→ **Estratto fornito**
= = = = = = =

1. La Corte d'appello di Messina ha confermato la decisione di primo grado, che aveva condannato D.R.P. per diffamazione in danno di S.A., Giudice per le indagini preliminari del Tribunale di Catania.


L'imputato aveva pubblicato sul sito internet "(OMISSIS)" un articolo relativo alla vicenda giudiziaria che aveva interessato D.S.M., accusato di appropriazione indebita. Nell'articolo si stigmatizzava il comportamento di alcuni magistrati del Tribunale di Catania, appartenenti alla Procura e all'ufficio del Giudice per le indagini preliminari, la cui attività, era detto nell'articolo, "tra omissioni e abusi, si sostanzia in un vero e proprio sistema che si pone a tutela di quei poteri forti che lucrano nel caos amministrativo approfittando, determinandola, della miseria morale della classe politica che di tale impunità allargata alla fine si giova". In tale polemica veniva specificamente coinvolta la Dott.ssa S., la quale aveva, secondo l'articolista, assunto un "provvedimento debordante persino rispetto alla richiesta del P.M.", poichè non si era limitata al sequestro della documentazione contabile, richiesto dalla pubblica accusa, ma aveva ordinato il blocco di tutti i conti correnti del D.S. e della moglie.

= = = = = = =

→ **Materiale dell'esercizio**
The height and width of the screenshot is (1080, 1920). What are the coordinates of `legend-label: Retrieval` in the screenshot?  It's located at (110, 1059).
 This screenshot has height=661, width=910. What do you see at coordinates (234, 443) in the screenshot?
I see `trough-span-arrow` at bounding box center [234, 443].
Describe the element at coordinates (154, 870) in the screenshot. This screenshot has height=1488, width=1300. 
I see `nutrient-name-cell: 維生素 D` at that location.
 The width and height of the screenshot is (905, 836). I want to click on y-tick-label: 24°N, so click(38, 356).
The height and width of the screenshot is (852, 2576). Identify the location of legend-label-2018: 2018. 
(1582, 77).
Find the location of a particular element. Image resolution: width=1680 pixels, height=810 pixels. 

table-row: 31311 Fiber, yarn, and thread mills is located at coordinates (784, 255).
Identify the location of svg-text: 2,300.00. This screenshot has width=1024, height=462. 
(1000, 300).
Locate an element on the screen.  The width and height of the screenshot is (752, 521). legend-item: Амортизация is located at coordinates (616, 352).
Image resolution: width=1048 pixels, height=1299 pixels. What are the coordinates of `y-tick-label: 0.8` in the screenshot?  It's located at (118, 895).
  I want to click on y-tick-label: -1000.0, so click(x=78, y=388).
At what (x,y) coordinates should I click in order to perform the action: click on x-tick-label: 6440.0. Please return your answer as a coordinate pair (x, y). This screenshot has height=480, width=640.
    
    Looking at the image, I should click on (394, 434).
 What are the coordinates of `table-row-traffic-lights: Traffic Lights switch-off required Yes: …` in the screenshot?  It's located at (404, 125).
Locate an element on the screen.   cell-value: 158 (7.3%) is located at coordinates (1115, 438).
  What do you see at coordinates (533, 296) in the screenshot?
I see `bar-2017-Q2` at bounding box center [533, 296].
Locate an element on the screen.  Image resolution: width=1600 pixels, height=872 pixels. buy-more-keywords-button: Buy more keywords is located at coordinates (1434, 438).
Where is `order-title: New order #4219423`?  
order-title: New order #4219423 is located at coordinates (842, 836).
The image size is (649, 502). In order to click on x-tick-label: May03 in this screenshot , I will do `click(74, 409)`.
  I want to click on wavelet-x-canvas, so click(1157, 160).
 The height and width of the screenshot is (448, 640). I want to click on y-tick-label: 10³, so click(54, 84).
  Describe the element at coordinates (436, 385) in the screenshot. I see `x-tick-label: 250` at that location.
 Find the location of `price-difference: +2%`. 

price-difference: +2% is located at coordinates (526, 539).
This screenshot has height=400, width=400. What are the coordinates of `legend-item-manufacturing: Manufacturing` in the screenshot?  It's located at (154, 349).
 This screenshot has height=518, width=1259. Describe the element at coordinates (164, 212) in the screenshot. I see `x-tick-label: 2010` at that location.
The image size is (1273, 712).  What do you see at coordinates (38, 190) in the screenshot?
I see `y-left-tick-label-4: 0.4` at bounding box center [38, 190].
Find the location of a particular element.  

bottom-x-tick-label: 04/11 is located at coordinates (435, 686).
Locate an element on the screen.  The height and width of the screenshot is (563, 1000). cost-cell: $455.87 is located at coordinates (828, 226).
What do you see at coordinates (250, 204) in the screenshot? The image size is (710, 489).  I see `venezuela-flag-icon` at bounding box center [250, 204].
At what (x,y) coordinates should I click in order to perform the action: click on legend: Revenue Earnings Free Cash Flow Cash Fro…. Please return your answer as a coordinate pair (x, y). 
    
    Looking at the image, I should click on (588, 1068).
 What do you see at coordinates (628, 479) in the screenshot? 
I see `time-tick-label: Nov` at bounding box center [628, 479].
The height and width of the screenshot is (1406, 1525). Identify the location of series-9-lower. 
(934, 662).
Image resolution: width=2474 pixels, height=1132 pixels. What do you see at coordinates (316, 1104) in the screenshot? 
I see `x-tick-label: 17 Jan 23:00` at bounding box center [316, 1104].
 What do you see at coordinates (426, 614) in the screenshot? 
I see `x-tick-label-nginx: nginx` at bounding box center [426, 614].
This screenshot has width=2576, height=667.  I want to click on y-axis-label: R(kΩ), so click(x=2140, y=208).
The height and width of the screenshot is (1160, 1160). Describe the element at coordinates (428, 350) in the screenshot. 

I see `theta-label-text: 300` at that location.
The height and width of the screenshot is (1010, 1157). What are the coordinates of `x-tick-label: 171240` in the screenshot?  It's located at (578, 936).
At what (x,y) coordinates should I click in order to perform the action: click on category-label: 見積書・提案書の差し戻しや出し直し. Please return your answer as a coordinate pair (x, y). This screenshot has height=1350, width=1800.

= = = = = = =

→ **Compiti da svolgere**
1. Traduca in inglese questa frase dell'estratto sulla condanna per diffamazione: «La Corte d'appello di Messina ha confermato la decisione di primo grado, che aveva condannato D.R.P. per diffamazione in danno di S.A., Giudice per le indagini preliminari del Tribunale di Catania.»
2. Ricopi fedelmente tutto ciò che va dall'inizio dei record fino alla riga che contiene "center [234, 443].", quest'ultima compresa.
L'estratto e i record non hanno alcun legame tra loro.

→ **Soluzioni dei compiti**
1. The Court of Appeal of Messina upheld the first-instance decision, which had convicted D.R.P. of defamation against S.A., Judge for Preliminary Investigations of the Court of Catania.

2.
The height and width of the screenshot is (1080, 1920). What are the coordinates of `legend-label: Retrieval` in the screenshot?  It's located at (110, 1059).
 This screenshot has height=661, width=910. What do you see at coordinates (234, 443) in the screenshot?
I see `trough-span-arrow` at bounding box center [234, 443].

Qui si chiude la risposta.